General Practitioners' Clinical Impression in the Screening for Frailty: Data From the FAP Study Pilot

2017 
Abstract Background The progression of frailty is marked by an increased risk of adverse health outcomes in the elderly including falls, physical and/or cognitive disability, hospitalizations, and mortality. In primary care, the general practitioner's (GP's) clinical impression about their elderly patients' frailty state seems to be a key point in identifying frail individuals in their clinical practice. The aim of this article is to examine if GPs' clinical impressions regarding frailty concurs with objective measures of the gold standard frailty phenotype as described by Fried in community-dwelling older persons. Design Cross-sectional study in 14 primary care GP offices in the Toulouse area from May 1st to October 31st, 2015. Participants Fourteen GPs screened their patients ≥70 years old. Measurements GPs' "frailty impression" was based on the Gerontopole Frailty Screening Tool. "Objective measures of the five Fried frailty criteria" were obtained by a geriatric nurse through standardized testing. The capacity of the GPs' clinical impression to detect participants objectively measured as frail was examined with diagnostic values of observed sensitivity (Se), specificity (Sp), positive predictive value (PPV), and negative predictive value (NPV). Results A total of 268 participants were screened by GPs and assessed by a nurse. Mean age was 81 years and 62.3% were female. According to the objective measures of Fried's criteria, frailty (three to five criteria) and pre-frailty (one to two criteria) states were identified in 31% and 45.2% of participants, respectively. The Se of the GPs' impression was good (80.39%; 95% confidence interval [CI], 74.27%–85.61%), and the Sp was moderate (64.06%; 95% CI, 5.10%–75.68%). The overall PPV of the GPs' impression was 87.70% (95% CI, 82.12%–92.04%), and the NPV was 50.51% (95% CI, 39.27%–61.91%). Although the PPV increased with age reaching 93.33% (95% CI, 85.12%–97.80%) among patients ≥ 85 years old, the NPV decreased accordingly to a minimal 21.43% (95% CI, 4.66%–50.80%) in that subgroup.
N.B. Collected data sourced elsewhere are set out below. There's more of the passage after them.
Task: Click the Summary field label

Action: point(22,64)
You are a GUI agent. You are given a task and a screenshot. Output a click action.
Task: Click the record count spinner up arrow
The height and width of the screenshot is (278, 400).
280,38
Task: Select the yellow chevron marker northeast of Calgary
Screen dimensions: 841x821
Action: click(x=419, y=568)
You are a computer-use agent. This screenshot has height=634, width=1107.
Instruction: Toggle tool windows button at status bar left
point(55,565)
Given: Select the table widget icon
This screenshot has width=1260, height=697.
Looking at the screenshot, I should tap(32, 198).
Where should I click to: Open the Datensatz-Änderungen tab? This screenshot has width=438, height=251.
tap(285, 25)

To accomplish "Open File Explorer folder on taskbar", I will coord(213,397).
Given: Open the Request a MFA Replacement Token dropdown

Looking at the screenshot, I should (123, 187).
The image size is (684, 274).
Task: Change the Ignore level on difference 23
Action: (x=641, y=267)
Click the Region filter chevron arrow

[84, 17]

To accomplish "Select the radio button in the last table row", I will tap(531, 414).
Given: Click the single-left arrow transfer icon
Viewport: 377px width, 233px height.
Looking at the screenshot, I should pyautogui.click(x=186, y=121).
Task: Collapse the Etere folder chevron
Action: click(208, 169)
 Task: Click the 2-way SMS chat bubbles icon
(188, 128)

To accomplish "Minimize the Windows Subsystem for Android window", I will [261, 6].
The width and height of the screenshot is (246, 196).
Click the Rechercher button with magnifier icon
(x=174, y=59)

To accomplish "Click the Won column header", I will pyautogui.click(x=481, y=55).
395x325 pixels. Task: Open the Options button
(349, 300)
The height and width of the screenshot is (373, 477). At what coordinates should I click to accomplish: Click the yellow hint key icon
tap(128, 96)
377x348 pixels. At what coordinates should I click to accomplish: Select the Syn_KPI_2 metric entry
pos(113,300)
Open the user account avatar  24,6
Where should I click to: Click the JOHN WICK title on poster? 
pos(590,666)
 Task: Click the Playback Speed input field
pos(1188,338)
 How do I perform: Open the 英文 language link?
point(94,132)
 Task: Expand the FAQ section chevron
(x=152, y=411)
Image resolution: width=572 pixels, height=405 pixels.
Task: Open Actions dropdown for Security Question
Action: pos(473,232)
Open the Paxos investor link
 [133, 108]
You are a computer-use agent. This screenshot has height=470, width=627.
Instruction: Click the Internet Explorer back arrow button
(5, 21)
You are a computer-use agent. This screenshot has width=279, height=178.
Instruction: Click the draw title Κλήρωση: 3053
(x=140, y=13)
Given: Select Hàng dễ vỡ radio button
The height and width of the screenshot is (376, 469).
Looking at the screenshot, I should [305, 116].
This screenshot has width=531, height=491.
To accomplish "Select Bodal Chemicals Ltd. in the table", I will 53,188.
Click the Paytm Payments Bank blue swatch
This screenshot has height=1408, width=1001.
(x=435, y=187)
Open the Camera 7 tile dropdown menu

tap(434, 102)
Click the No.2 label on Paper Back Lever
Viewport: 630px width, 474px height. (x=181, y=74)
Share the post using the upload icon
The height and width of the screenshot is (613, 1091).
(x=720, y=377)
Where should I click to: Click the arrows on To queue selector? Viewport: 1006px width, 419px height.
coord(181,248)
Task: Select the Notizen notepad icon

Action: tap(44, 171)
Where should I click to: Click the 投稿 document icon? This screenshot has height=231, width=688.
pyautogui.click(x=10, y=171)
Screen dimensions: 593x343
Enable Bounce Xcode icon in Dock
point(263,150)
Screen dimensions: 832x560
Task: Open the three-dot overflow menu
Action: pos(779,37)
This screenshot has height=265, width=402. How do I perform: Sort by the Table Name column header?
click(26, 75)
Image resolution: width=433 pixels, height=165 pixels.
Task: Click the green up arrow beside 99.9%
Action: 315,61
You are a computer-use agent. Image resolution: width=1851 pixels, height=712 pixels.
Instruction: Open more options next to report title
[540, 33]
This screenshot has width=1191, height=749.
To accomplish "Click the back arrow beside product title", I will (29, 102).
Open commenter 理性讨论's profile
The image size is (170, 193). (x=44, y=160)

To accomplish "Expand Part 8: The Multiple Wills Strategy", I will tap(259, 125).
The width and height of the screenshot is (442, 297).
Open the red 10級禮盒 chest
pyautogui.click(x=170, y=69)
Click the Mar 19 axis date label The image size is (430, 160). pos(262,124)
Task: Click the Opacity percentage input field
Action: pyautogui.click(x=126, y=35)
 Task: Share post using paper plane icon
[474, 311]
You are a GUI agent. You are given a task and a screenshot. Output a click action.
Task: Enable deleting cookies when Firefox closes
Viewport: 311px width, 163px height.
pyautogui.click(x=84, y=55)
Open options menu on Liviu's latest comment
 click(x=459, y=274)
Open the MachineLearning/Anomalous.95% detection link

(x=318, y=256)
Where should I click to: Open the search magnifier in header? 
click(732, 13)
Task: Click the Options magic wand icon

Conclusion The present study highlights the importance of the GPs' clinical impression on frailty as a fair means to identify this syndrome in community-dwelling older patients in primary care. This clinical impression may not be sufficient, however, and some objective tests could be added to improve the accuracy of frailty detection in older patients in primary care.